The Cape hakes are found in Namibia and South Africa and the Benguela hake (M. polli) occurs north of the Cunene River, the border between Namibia and Angola. Each State manages the fisheries occurring in their own EEZs. The shallow water Cape hake (M. capensis ) used to dominate the catches from Namibia, and is still dominant in catches from the south coast of South Africa. The deepwater Cape hake (M. paradoxus ) is an increasing component of catches from Namibia and dominates catches from South Africa's west coast, but the two species are not identified separately in commercial catches. Until recently, because of difficulties in separating the two Cape hake species in commercial catches, South Africa assessed the two as a single stock (Payne and Punt, 1995), but separate assessments are now being attempted. At the time of writing in mid-2003, M. capensis on the south coast was assessed separately whereas a combined species assessment was conducted on the West Coast. An ad hoc adjustment to the west coast estimate is made to account for M. paradoxus on the south coast. Work has begun to develop separate assessments for west coast M. capensis, south coast M. capensis and a combined assessment of M. paradoxus for both coasts (R. Rademeyer, University of Cape Town and R. Leslie, MCM, pers comm. ). Recent assessments estimated the biomass of M. capensis on the south coast in 2002 to be close to that producing maximum sustainable yield level (MSYL). That of M.paradoxus wasestimated to be substantially below MSYL on both the west coast and for both coasts combined. The biomass of both species combined on the west coast was higher in relation to the MSYL than that of M. paradoxus alone. Overall, therefore, the status of M.capensis in South Africa is thought to be considerably better than that of M. paradoxus .

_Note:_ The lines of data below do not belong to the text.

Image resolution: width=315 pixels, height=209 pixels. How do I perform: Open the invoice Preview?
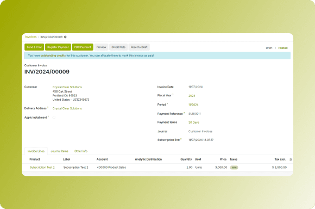click(101, 47)
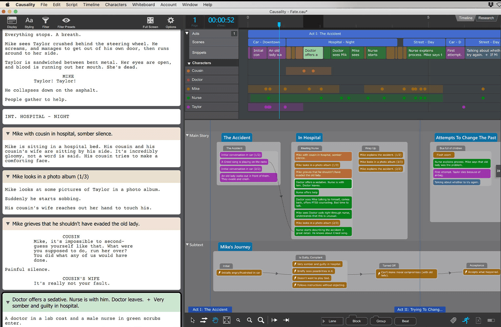501x327 pixels.
Task: Select the arrow pointer tool
Action: tap(193, 320)
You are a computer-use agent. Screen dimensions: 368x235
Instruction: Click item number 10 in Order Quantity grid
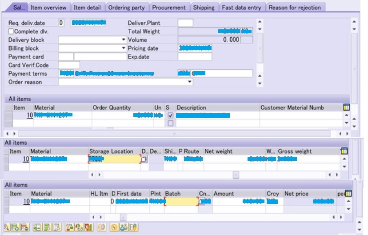30,116
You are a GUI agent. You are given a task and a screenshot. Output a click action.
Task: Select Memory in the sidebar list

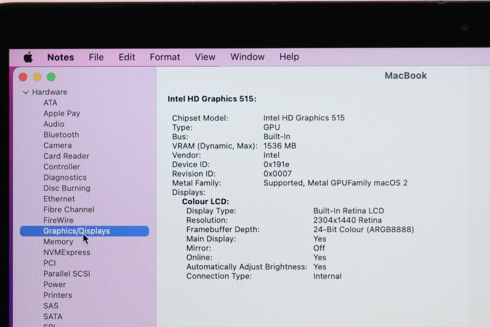pos(58,242)
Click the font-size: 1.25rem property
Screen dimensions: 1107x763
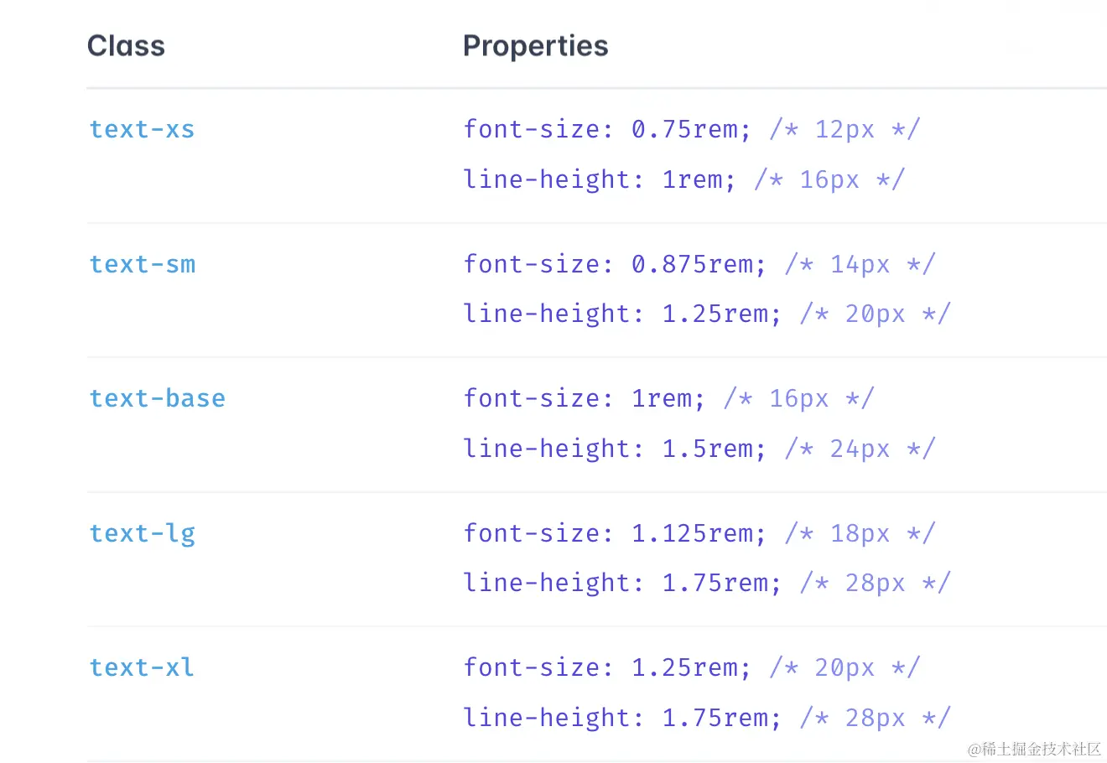[x=607, y=667]
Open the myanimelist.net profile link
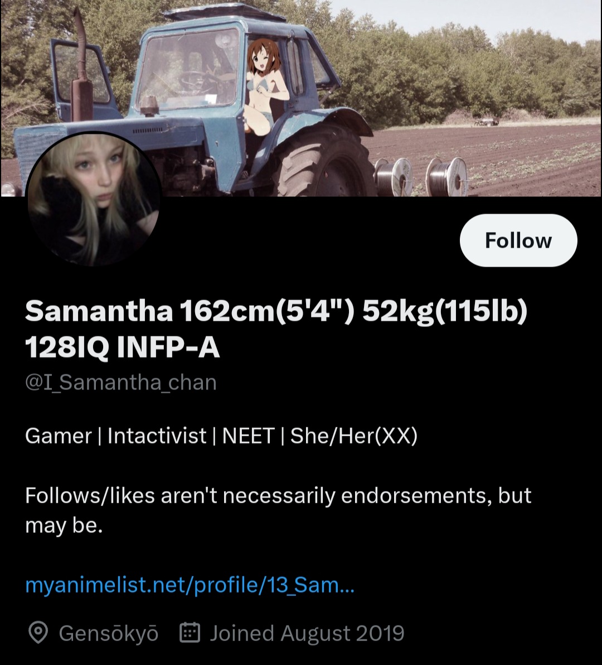 click(x=190, y=585)
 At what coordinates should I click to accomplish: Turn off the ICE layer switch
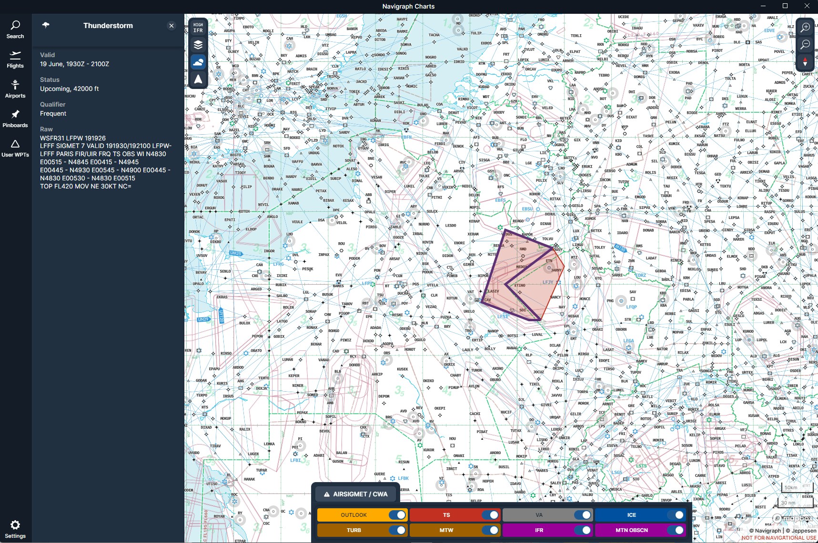point(676,515)
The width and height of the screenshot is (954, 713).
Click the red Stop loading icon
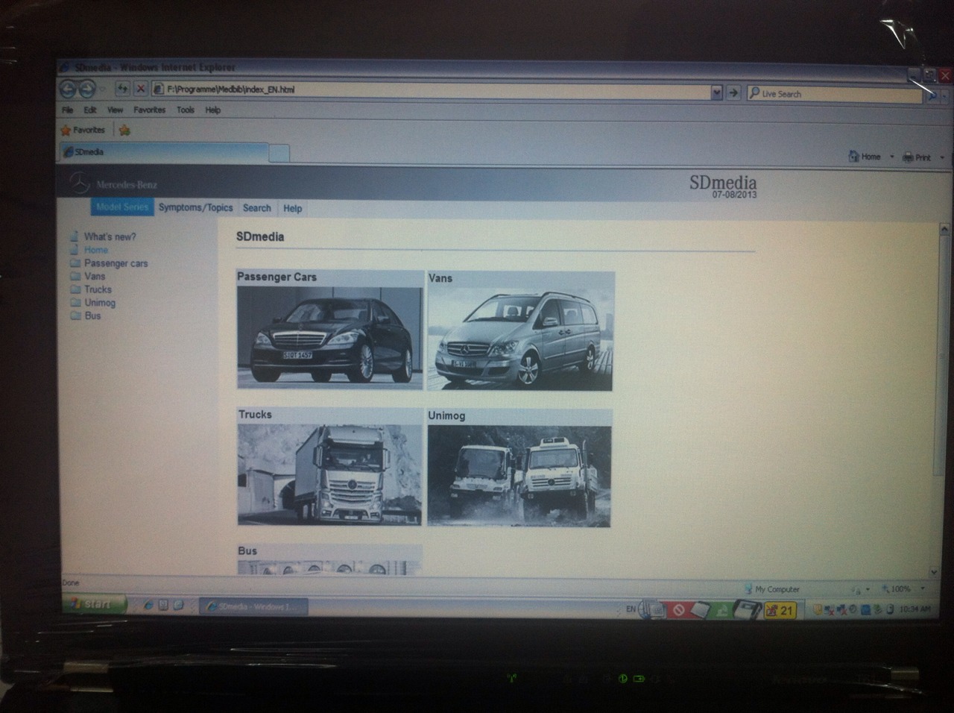140,89
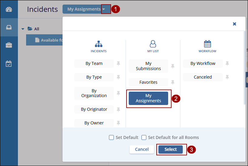Click the calendar checkmark sidebar icon
248x166 pixels.
coord(9,64)
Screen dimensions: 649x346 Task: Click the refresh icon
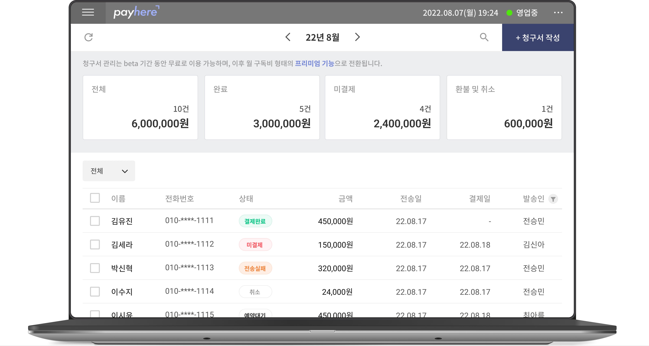pyautogui.click(x=88, y=37)
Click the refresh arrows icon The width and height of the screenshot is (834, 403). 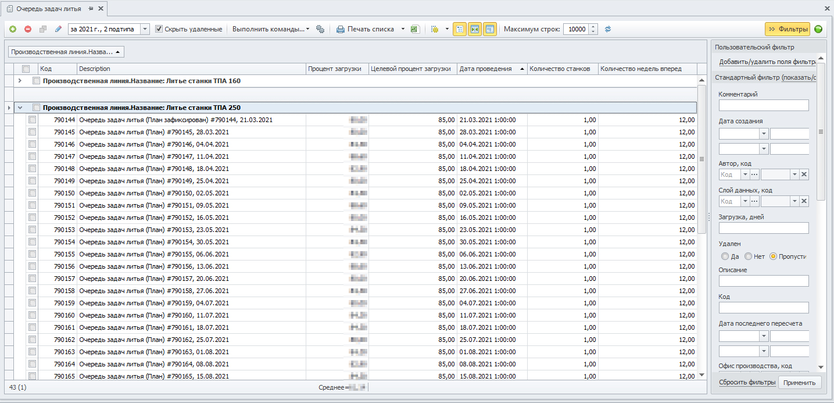pyautogui.click(x=608, y=29)
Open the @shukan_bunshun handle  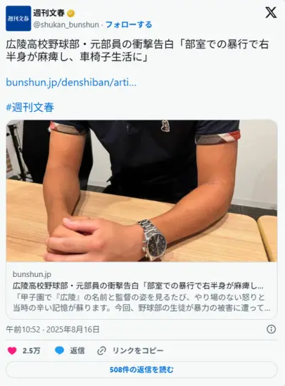[x=66, y=25]
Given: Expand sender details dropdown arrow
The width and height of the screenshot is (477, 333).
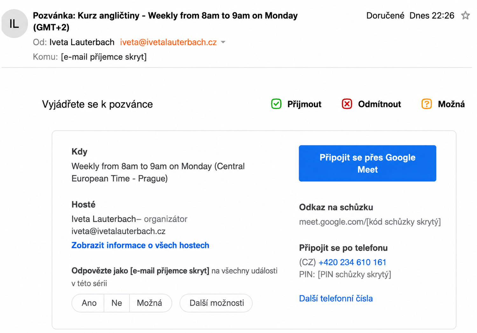Looking at the screenshot, I should pos(223,42).
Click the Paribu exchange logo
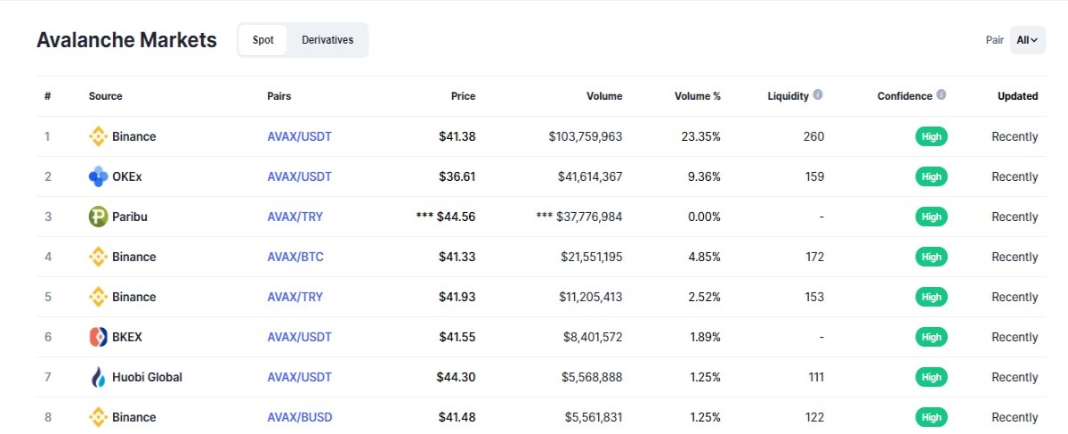The width and height of the screenshot is (1068, 434). coord(98,217)
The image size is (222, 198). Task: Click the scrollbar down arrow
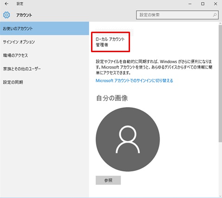point(220,196)
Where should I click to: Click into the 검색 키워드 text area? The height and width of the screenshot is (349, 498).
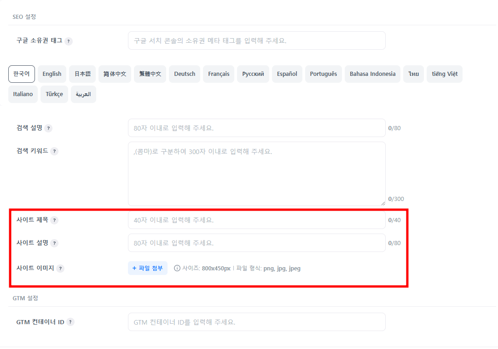click(256, 174)
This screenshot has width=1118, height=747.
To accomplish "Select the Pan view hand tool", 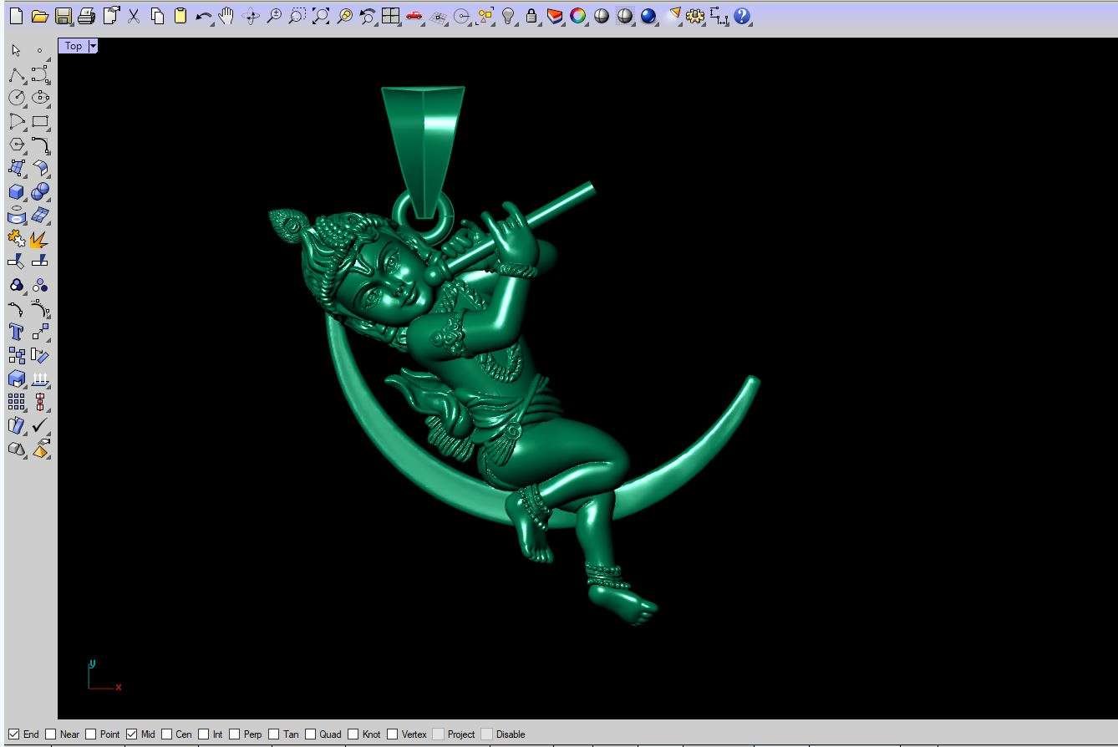I will point(226,16).
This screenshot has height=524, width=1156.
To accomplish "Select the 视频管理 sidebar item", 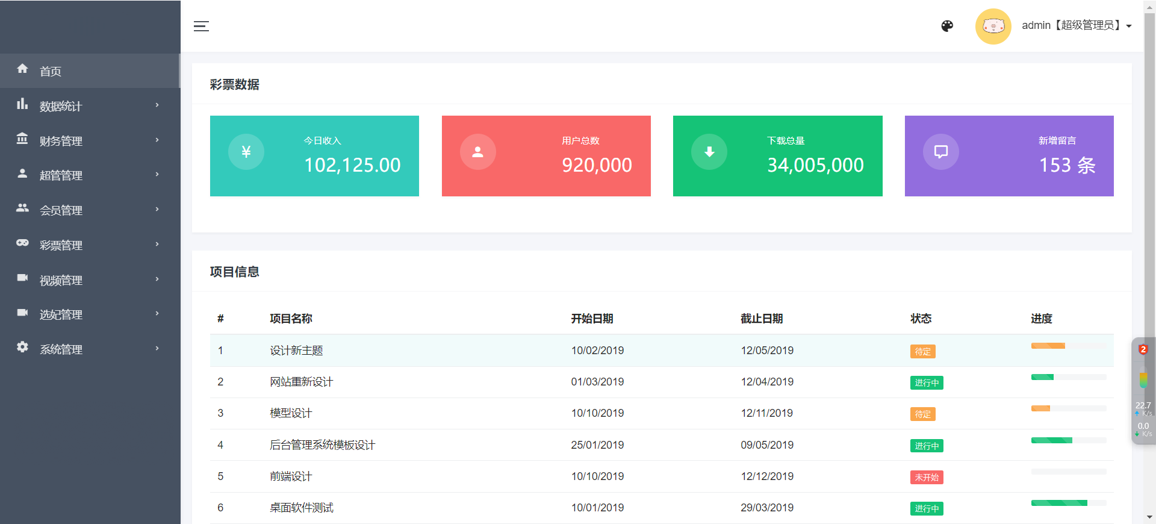I will [x=61, y=280].
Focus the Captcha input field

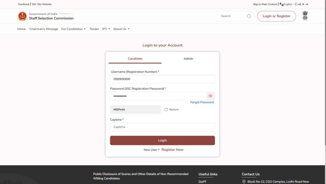(162, 127)
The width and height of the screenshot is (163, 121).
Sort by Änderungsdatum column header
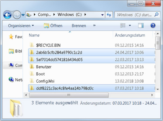pos(130,35)
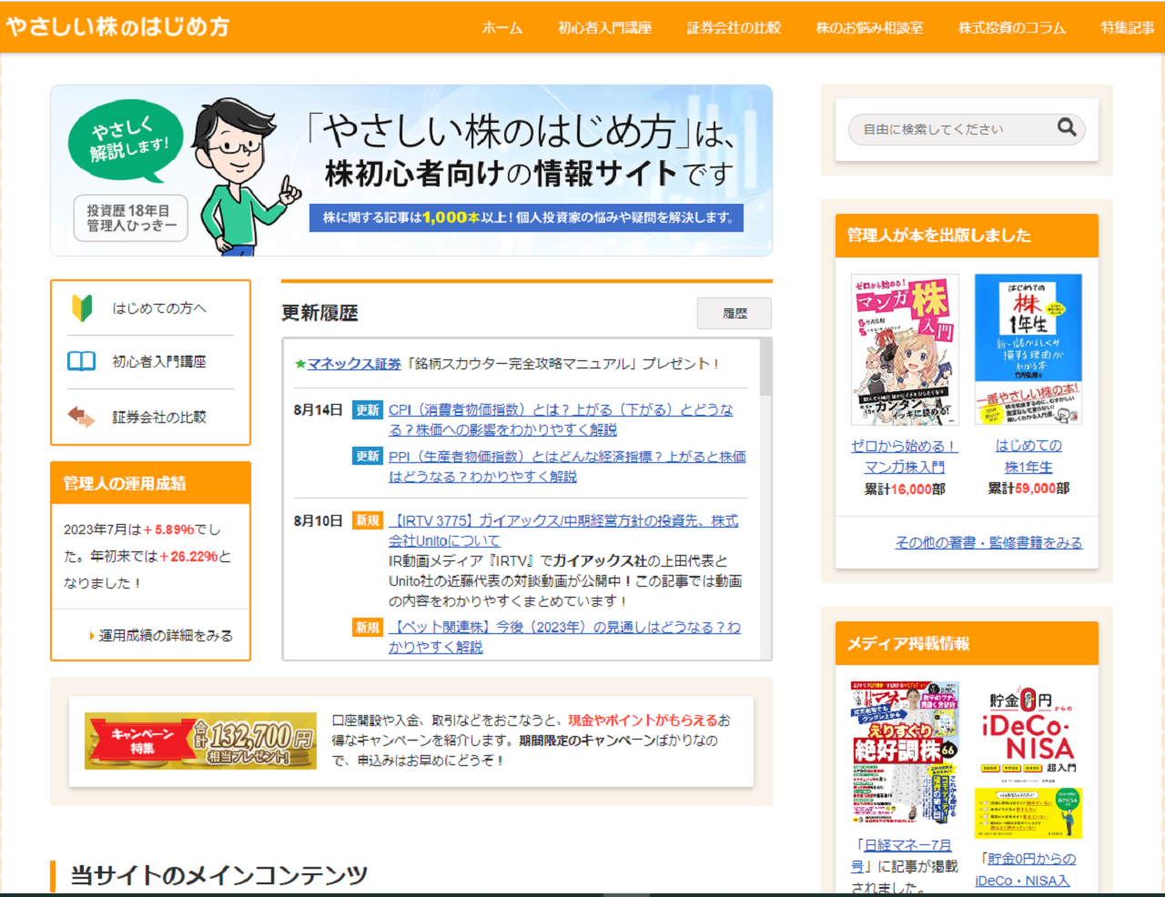Click the open book icon beside 初心者入門講座
Image resolution: width=1165 pixels, height=897 pixels.
pyautogui.click(x=81, y=362)
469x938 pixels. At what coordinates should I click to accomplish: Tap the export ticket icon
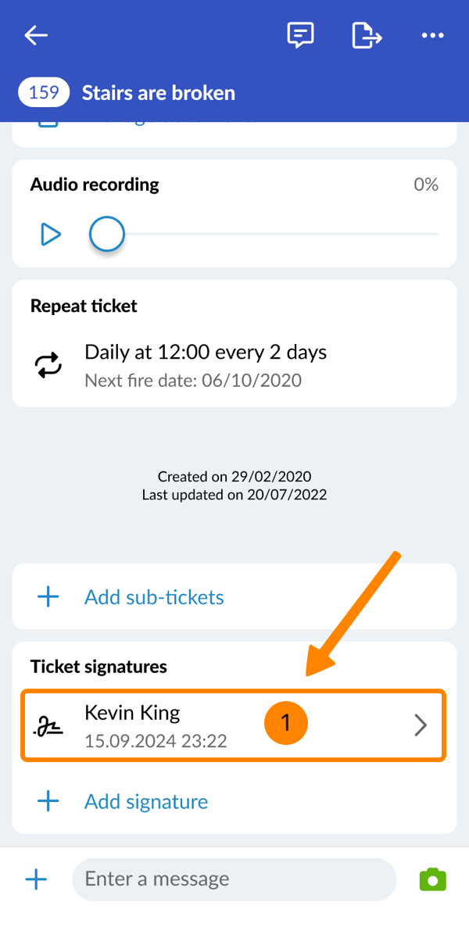(x=367, y=35)
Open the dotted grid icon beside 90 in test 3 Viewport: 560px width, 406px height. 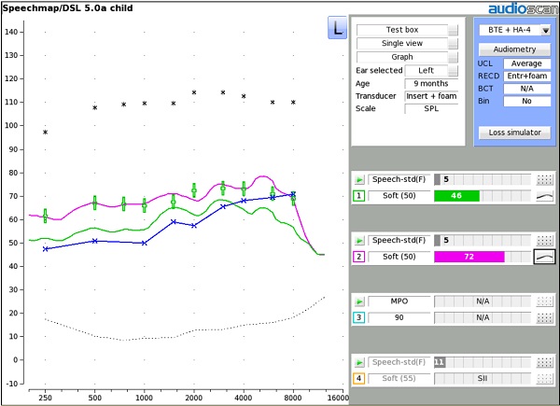(x=544, y=318)
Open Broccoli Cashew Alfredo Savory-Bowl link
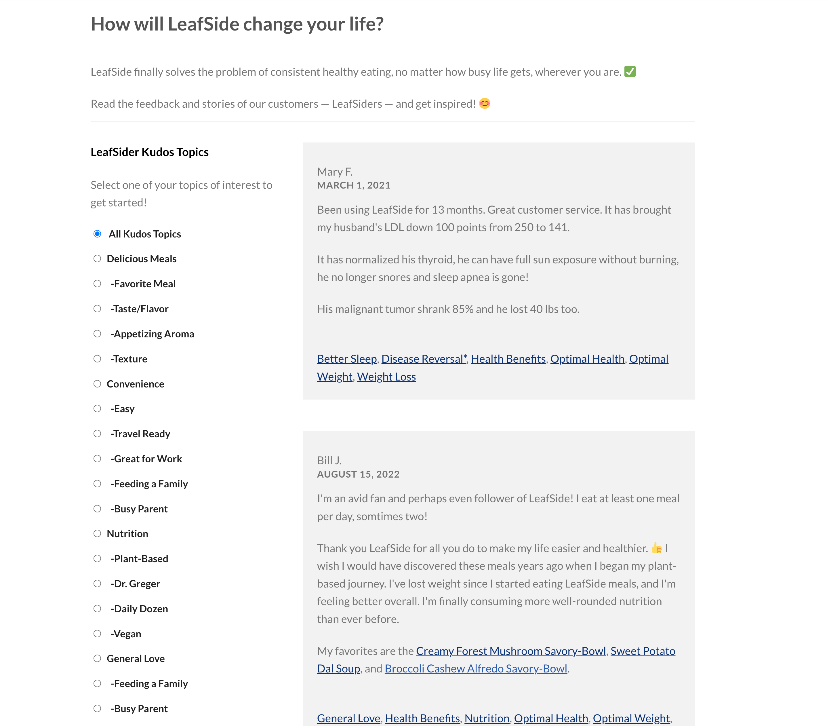827x726 pixels. coord(476,669)
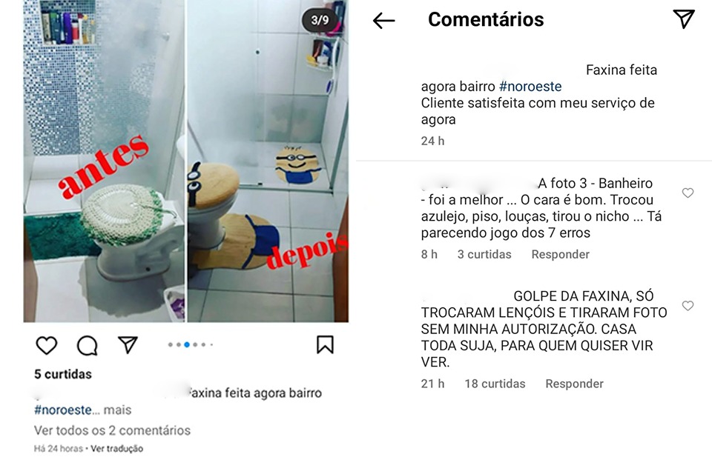Open comments via speech bubble icon
The image size is (712, 474).
coord(88,346)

Namibia has implemented an observer programme which enables commercial catches of hakes to be split by species and, based on results from this programme, it was estimated that the deepwater Cape hake accounted for about 80 percent by mass of the Namibian hake catches in 1997 (Voges et al., 1998). Nevertheless, the assessments in Namibia are currently undertaken on both species combined and make use of commercial catch-per-unit effort (cpue) information and the results of research surveys. Problems are being faced in achieving reliable assessments of the resource because of the highly variable nature of these data. This means that estimates of quanities such as MSY and stock status, which are obtained using age-structured production models, are not precise and have varied substantially in recent years as more data have become available. Survey results over the past decade have shown little overall trend although, following a peak in 1998, there was a decline in survey estimates of biomass until 2001, stabilizing in 2002. However, cpue now shows a clear decline. This has resulted in assessments of decreasing optimism over recent years, and allowable catches for 2003 were consequently reduced in accordance with the management procedure used to provide recommendations for the resource.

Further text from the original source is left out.